**Problem statement:**
Where the listing below has a line with "Task: Select the", write out exactly that line and every line after it, stopping after the line with "Task: Click the public".
-- Extracted information follows --
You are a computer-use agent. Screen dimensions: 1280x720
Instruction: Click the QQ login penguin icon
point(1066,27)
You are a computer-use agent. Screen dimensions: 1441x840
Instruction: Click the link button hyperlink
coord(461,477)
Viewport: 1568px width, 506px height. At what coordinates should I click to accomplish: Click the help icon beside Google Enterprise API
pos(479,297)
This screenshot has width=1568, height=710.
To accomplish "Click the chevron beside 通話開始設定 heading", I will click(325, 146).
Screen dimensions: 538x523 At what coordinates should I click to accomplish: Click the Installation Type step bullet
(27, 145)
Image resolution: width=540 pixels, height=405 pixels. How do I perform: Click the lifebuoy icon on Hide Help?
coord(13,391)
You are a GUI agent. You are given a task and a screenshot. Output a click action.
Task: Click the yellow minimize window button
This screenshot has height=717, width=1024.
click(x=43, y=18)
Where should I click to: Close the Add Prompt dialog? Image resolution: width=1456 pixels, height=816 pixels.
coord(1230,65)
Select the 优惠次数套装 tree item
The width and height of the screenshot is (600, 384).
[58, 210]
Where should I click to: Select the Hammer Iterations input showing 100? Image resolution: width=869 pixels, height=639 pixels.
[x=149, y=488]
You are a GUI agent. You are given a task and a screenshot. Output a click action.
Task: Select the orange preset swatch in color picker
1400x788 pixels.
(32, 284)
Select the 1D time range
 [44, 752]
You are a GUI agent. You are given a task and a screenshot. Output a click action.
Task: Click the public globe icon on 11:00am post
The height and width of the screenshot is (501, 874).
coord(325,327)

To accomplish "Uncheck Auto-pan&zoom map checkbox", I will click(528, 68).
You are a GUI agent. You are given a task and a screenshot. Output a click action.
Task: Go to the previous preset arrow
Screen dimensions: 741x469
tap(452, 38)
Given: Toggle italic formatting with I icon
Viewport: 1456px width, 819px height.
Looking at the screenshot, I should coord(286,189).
-- Extracted information concluded --
**Written solution:**
Task: Select the orange preset swatch in color picker
1400x788 pixels.
(32, 284)
Select the 1D time range
 [44, 752]
You are a GUI agent. You are given a task and a screenshot. Output a click action.
Task: Click the public globe icon on 11:00am post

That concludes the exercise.